ETA Just emailed the station manager to relay that thought to her. :mad2:


----------



## MAS RipCity (Feb 22, 2003)

I hope BRoy gets 30!


----------



## MAS RipCity (Feb 22, 2003)

Broy Aka The Natural Ices The Game!!!!!!!!!!!!!!! Che Che Chea!


----------



## HB (May 1, 2004)

Roy is so skilled offensively, sometimes its hard to believe he is a rookie


----------



## yuyuza1 (May 24, 2006)

Yeah Baby!!

Roy for All Star!!


----------



## craigehlo (Feb 24, 2005)

Roy has ice water in the veins when crunch time comes. Nice to have a player like that on the Blazers finally!


----------



## wastro (Dec 19, 2004)

graybeard said:


> Crap, with 3 minutes left in the game they shut off the stream.

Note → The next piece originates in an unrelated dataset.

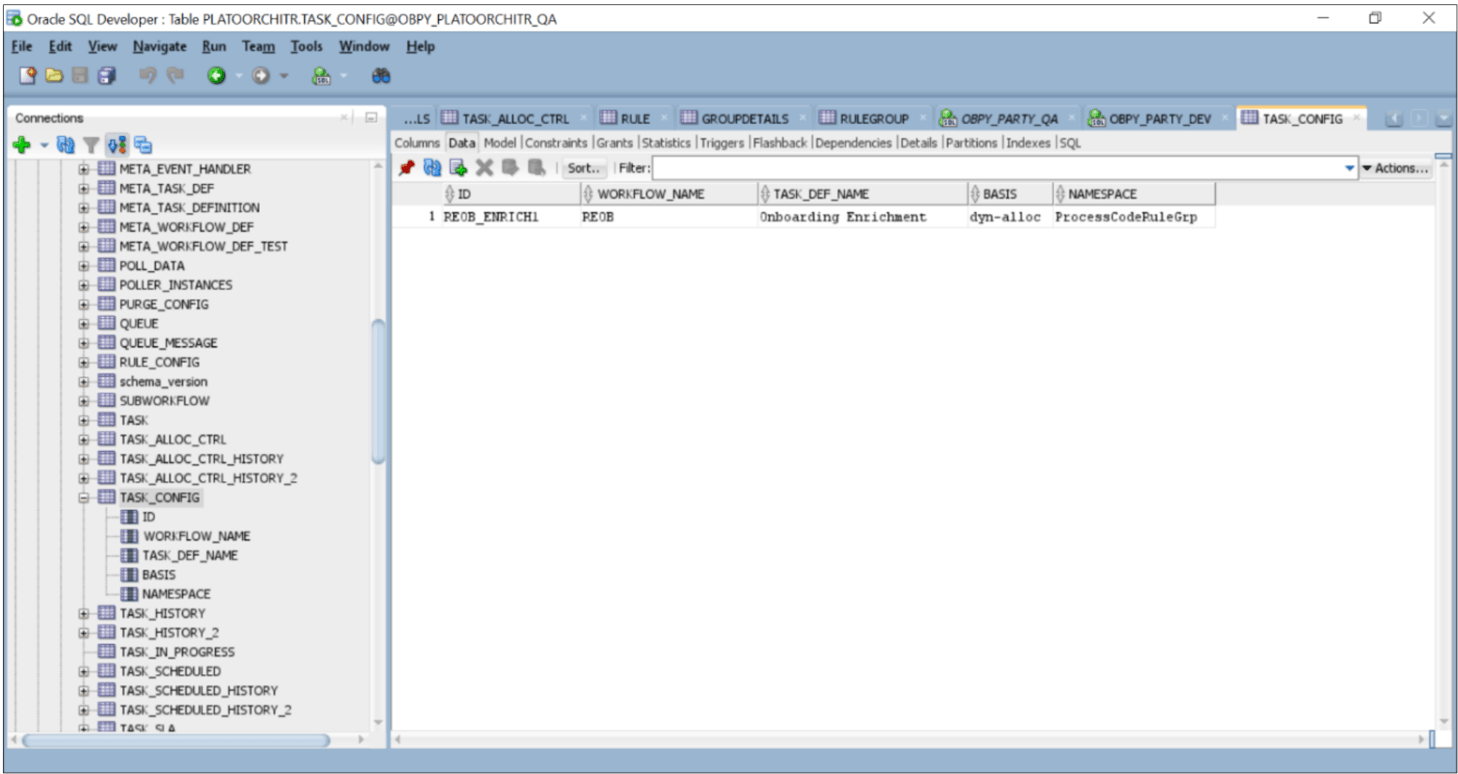
Task: Switch to the Constraints tab
Action: coord(556,142)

I couldn't believe that! :rant: 

Oh well, Blazers win! :yay: :yay: :yay: :yay: :yay:


----------



## BlayZa (Dec 31, 2002)

gg KXL i tuned in to hear ads for the last few minutes.... wtf!


----------



## craigehlo (Feb 24, 2005)

crowTrobot said:


> also outscores foye who had 25 tonight :clap:


Wow, Foye shot 5-6 on 3-pointers tonight. KG is also out of lineup so I doubt he keeps scoring at that clip.

Roy had a nice line: 28pts, 9 rebounds, 2 assists


----------



## yuyuza1 (May 24, 2006)

A lot of Foye's mins were in garbage time. Awesome game by ROY.

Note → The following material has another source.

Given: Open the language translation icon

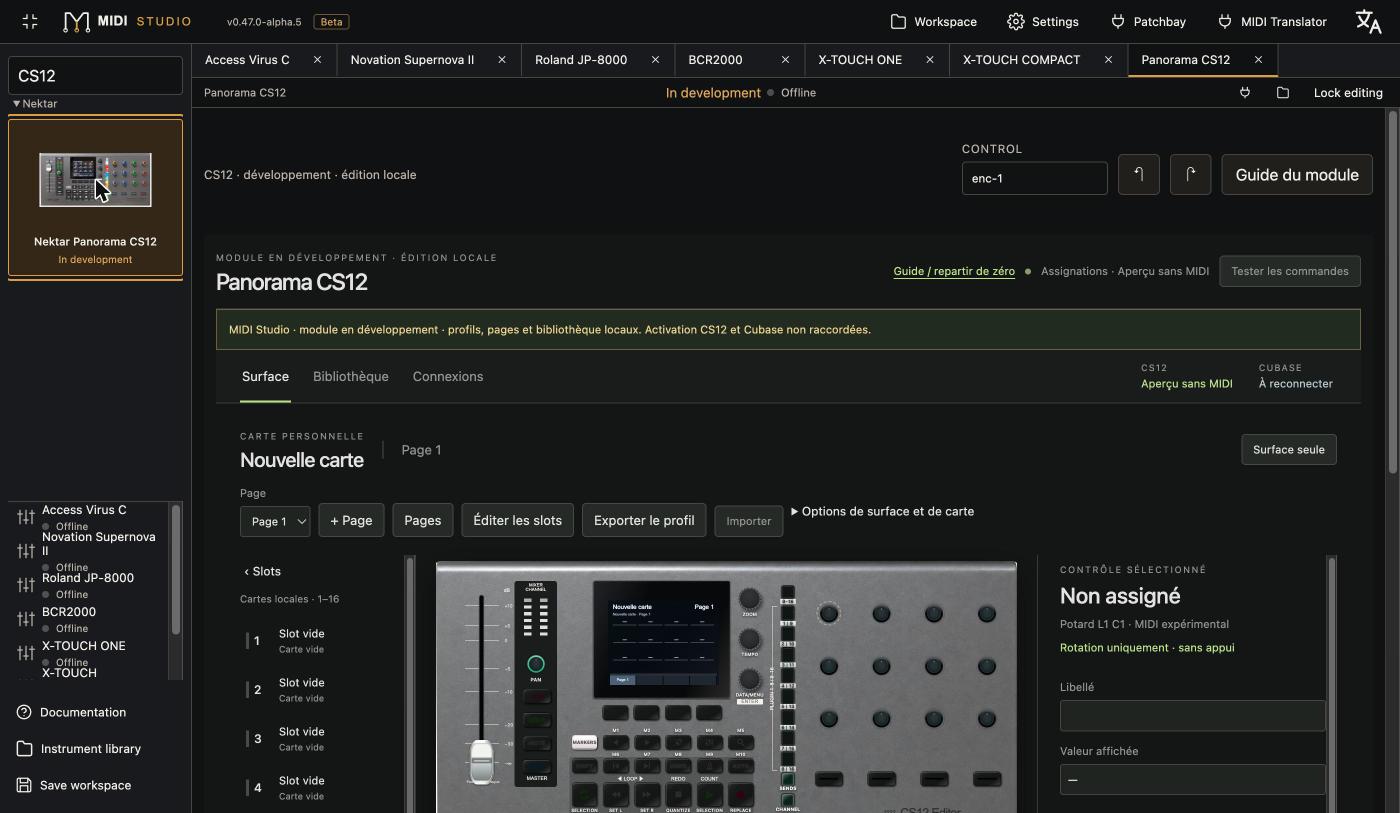Looking at the screenshot, I should pos(1368,21).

Wooo! ZBo and Jack got some 'splainin' to do.


----------



## Gunner (Sep 16, 2005)

> gg KXL i tuned in to hear ads for the last few minutes.... wtf!


You can Email the station manager here to tell her how you feel about that. I did.
http://www.kxl.com/feedback.aspx


----------



## graybeard (May 10, 2003)

lol... Sergio with 6 dimes in 12 minutes. That equals 24 per 48 minutes.


----------



## MARIS61 (Apr 28, 2003)

craigehlo said:


> Roy for 3!!!
> 
> Patterson is killing Zbo on the other end though.


Ruben is their SF so who did he beat to get to Zach?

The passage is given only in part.